Utilizing pre-exicting knowledge from engineering artifacts in process industry plantsCopyright: © PLT
In the supply chain of manufacturing companies in the process industry, the actual production process of a plant is the main process step for adding value. In the lifecycle of a plant, phases which are taking place before production are: Product and process development, engineering, plant construction and commissioning. The duration of these phases usually has a major influence on the prospects of economic success. PCE projects run in parallel and include the following parts of the phases: Process development, engineering, plant construction and commissioning.
Accordingly, PCE projects offer opportunities for realizing efficiency gains. Looking at the process steps of PCE projects according to Namur Worksheet NA 35: Requirements, Concept, Basic Engineering, Detail Engineering, Construction & Commissioning, it is noticeable that in the first steps various requirements and framework conditions are defined and various engineering artifacts such as P&IDs, consumer lists, PCE location lists, FUBs, C&E matrices, simulation models, etc. are generated and compiled. Despite this broad knowledge base, in later steps the actual workflows and configurations in the DCS are implemented mostly by hand. Parts of these implementations concern the realization of process interlocks.

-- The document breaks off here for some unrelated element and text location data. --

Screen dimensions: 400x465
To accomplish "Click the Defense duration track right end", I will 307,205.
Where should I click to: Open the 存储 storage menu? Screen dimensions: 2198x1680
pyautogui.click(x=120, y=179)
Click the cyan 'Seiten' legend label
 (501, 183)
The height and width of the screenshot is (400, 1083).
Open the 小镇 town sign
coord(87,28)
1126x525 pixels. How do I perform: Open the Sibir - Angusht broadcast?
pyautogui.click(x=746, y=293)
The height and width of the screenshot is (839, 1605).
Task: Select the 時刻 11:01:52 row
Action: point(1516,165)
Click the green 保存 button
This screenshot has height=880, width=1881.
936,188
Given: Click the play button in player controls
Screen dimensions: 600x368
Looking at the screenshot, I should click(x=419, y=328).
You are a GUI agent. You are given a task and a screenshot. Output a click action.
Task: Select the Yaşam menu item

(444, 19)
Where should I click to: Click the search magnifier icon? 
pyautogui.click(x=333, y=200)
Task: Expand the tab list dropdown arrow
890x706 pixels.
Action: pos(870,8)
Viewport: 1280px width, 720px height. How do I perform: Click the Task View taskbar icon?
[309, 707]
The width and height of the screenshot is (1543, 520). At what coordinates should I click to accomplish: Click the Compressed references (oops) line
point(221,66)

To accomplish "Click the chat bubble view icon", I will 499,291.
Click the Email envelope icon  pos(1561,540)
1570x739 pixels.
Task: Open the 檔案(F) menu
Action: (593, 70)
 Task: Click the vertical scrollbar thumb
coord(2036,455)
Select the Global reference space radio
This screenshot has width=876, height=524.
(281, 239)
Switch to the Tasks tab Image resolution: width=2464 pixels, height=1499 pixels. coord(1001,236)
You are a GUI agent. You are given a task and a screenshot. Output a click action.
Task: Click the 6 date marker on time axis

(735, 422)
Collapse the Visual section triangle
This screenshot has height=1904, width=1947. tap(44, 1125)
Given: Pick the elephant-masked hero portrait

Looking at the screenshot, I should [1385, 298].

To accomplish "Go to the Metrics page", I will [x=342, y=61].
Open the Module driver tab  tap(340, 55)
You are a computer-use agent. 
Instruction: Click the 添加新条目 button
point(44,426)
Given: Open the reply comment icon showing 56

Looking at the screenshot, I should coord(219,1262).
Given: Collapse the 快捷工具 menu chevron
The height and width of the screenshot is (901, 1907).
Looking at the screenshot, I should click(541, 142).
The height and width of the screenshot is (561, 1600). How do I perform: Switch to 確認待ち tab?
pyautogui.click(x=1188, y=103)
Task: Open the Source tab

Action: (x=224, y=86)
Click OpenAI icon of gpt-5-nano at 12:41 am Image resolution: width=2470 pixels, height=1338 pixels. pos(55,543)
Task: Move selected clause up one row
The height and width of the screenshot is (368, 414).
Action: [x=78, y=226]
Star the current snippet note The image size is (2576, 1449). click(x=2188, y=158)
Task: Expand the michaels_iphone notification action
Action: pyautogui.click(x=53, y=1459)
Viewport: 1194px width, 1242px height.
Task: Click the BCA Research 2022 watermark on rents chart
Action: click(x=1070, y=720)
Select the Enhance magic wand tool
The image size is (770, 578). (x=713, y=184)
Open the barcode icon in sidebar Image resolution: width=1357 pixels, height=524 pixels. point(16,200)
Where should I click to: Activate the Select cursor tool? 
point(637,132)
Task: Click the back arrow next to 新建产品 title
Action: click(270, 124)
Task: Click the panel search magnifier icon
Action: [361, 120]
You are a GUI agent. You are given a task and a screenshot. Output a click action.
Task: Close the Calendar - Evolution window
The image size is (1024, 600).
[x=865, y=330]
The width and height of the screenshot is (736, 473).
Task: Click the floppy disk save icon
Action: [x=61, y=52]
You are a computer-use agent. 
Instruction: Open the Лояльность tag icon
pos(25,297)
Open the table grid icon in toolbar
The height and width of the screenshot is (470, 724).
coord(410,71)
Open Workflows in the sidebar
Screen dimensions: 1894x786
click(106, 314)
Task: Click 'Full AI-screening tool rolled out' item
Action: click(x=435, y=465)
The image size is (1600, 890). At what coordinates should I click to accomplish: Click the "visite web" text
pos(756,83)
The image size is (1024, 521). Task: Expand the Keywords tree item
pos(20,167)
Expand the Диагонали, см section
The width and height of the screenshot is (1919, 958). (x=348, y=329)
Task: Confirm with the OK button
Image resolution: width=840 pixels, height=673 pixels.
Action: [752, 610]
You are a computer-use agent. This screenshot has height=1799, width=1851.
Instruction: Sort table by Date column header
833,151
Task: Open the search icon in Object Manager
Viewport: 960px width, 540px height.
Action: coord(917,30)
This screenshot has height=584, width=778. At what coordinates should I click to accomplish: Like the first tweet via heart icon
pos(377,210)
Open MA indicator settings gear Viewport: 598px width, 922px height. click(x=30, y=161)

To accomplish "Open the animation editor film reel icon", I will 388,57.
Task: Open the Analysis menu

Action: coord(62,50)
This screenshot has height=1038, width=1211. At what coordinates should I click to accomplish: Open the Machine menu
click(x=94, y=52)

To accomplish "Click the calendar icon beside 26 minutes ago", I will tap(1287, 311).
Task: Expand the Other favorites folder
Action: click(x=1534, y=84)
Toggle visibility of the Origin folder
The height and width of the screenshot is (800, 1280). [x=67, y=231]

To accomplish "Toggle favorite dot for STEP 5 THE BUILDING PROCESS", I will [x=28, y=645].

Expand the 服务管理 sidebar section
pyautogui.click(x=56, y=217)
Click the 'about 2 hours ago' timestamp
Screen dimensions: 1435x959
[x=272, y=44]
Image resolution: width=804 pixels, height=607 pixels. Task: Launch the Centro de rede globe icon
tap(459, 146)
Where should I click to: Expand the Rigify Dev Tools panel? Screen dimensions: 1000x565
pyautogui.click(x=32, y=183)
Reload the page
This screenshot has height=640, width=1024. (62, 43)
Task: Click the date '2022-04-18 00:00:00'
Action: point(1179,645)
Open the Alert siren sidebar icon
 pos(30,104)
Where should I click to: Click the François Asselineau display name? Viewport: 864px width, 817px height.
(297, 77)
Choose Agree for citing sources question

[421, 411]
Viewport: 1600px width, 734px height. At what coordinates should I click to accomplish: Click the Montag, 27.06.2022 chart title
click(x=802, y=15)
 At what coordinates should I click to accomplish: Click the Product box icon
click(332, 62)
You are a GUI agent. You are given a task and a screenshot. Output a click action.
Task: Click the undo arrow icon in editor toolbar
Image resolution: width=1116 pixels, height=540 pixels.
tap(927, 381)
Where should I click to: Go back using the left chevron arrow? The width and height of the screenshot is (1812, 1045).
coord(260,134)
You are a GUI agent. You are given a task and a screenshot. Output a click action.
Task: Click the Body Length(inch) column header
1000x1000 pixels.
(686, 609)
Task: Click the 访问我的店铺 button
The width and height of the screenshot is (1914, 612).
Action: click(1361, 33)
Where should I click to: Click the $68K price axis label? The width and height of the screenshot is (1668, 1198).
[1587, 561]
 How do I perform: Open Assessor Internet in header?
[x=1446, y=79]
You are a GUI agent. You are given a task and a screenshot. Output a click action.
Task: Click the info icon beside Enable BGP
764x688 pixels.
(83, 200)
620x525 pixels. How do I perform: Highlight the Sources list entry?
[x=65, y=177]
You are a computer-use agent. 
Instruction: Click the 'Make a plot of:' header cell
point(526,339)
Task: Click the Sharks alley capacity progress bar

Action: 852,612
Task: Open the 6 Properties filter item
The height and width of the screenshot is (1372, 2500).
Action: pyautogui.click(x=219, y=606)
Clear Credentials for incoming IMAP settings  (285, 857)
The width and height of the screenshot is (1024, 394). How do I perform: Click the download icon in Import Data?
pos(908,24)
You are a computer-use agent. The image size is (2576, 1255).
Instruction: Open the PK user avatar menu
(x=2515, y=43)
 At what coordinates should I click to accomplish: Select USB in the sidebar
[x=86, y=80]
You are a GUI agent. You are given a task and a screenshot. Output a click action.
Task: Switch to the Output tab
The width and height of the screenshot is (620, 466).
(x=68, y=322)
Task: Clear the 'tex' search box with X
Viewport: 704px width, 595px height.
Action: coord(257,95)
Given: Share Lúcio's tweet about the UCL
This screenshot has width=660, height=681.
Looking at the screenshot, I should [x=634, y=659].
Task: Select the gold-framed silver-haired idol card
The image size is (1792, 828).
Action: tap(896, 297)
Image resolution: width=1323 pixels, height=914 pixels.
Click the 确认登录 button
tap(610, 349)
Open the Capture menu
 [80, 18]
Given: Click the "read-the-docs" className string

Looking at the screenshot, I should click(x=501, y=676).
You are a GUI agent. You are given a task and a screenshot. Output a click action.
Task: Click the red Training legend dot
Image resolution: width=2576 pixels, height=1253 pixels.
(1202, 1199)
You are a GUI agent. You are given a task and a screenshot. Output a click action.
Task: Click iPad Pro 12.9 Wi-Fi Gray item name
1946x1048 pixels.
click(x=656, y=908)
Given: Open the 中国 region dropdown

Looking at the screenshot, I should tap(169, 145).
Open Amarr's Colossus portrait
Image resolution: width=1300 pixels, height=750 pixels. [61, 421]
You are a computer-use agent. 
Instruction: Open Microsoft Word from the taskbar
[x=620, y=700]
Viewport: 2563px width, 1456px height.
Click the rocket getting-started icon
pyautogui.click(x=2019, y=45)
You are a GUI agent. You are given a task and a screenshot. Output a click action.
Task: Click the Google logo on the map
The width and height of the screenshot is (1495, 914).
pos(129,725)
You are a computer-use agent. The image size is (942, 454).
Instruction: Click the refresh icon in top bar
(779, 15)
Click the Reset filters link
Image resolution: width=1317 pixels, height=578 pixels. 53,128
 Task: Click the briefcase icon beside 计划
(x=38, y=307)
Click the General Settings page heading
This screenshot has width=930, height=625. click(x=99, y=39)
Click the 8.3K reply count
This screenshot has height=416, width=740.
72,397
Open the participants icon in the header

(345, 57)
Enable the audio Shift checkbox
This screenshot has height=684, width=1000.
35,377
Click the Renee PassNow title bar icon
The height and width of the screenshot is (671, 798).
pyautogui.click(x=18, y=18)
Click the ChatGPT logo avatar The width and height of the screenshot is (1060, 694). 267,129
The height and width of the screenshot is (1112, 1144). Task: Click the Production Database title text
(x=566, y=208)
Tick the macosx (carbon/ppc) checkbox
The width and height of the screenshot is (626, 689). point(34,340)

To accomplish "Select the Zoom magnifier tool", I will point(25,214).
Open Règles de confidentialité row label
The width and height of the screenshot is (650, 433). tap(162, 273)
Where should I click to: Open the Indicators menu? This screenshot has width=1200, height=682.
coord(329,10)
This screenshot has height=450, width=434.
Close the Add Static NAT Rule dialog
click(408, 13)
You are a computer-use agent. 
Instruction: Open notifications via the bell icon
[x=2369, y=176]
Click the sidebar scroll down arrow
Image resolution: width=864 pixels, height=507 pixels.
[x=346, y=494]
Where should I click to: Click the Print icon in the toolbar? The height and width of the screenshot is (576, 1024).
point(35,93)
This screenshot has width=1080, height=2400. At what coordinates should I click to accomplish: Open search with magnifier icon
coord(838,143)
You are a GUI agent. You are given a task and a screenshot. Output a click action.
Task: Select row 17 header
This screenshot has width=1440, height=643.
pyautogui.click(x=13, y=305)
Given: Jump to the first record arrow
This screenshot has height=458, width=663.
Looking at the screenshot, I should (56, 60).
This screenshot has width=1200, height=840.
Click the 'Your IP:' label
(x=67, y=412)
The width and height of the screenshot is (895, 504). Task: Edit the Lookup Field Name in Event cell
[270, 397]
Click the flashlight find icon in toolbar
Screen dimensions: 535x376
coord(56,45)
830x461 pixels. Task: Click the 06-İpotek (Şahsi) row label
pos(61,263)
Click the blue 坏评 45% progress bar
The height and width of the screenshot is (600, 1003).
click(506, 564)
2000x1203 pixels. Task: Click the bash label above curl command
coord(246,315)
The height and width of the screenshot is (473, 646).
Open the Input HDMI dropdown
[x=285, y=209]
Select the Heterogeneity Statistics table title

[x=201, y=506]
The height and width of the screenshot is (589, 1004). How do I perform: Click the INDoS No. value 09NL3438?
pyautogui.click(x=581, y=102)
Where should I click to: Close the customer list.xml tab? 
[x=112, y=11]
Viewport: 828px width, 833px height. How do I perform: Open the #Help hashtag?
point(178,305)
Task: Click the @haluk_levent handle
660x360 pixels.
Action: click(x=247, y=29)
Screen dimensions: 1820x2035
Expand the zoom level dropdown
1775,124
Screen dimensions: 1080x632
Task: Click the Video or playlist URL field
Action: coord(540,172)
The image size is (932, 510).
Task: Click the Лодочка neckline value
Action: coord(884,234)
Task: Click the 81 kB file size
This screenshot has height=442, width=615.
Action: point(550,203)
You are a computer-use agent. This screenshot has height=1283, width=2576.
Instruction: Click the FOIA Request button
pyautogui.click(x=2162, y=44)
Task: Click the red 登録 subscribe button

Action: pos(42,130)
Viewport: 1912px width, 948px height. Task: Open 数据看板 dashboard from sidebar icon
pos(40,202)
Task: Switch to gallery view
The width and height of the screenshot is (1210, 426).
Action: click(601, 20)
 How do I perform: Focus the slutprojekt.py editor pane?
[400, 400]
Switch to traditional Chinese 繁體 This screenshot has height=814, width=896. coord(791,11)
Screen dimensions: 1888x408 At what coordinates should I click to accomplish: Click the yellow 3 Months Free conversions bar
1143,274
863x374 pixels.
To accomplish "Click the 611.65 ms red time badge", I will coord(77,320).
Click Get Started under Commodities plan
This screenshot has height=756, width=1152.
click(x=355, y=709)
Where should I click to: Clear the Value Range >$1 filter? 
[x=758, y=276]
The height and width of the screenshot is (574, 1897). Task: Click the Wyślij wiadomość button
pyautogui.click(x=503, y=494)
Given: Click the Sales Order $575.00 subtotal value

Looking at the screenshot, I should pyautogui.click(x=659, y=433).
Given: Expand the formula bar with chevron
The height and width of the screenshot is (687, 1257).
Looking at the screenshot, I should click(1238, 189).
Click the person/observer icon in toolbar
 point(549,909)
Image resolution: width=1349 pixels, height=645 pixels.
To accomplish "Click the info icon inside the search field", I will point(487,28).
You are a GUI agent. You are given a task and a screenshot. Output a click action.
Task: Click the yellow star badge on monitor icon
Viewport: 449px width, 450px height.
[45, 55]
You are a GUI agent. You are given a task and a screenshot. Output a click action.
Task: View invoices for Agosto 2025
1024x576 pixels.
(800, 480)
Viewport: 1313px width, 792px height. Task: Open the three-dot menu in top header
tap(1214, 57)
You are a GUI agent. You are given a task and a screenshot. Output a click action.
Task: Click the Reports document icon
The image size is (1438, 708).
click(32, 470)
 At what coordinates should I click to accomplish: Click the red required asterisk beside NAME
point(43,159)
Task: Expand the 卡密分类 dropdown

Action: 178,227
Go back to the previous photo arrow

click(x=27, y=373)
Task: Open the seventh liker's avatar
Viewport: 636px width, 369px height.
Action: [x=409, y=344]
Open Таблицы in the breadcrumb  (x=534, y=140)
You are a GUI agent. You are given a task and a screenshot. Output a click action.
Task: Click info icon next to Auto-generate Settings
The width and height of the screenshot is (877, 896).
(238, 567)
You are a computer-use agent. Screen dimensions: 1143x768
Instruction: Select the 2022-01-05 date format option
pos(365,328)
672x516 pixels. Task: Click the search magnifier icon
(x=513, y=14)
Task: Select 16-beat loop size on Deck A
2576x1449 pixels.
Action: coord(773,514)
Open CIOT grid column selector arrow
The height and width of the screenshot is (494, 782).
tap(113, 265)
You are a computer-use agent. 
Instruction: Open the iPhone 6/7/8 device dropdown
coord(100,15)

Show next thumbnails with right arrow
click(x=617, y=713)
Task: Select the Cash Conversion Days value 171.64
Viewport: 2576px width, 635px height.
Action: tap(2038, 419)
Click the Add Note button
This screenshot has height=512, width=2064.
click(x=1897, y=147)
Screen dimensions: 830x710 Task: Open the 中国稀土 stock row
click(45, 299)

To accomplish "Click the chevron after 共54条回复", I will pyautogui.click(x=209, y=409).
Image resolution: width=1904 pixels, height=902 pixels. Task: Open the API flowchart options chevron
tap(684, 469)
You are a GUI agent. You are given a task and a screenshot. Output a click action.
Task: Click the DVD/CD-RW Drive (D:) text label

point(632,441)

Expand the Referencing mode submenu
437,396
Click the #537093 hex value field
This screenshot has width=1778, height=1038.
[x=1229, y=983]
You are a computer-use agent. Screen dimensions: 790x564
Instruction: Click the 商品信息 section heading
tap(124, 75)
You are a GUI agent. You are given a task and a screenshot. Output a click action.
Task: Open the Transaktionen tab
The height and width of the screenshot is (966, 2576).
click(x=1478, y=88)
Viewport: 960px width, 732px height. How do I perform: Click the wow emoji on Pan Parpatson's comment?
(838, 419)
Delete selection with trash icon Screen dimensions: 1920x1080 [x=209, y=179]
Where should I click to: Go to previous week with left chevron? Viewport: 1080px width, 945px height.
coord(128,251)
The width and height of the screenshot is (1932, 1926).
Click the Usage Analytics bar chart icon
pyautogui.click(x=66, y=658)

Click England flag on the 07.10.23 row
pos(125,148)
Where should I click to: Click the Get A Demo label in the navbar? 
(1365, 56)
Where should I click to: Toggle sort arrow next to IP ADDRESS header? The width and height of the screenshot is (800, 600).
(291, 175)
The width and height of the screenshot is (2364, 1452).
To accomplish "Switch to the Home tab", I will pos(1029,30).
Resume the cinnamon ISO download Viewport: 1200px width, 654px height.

The knowledge required to generate these automatically to a large extent can also be acquired from the various engineering artifacts. However, a prerequisite for this is that the required information is semantically annotated and available in well-defined data formats in a machine-readable form.
In the context of my research, I am concerned with the provision of the information, with the knowledge generation from this information, and with the automatical generation of process interlocks. The aim is to create a manufacturer-independent typical library that covers all typical process interlocks and allows configurations such as sensor selection, measurement filtering, etc.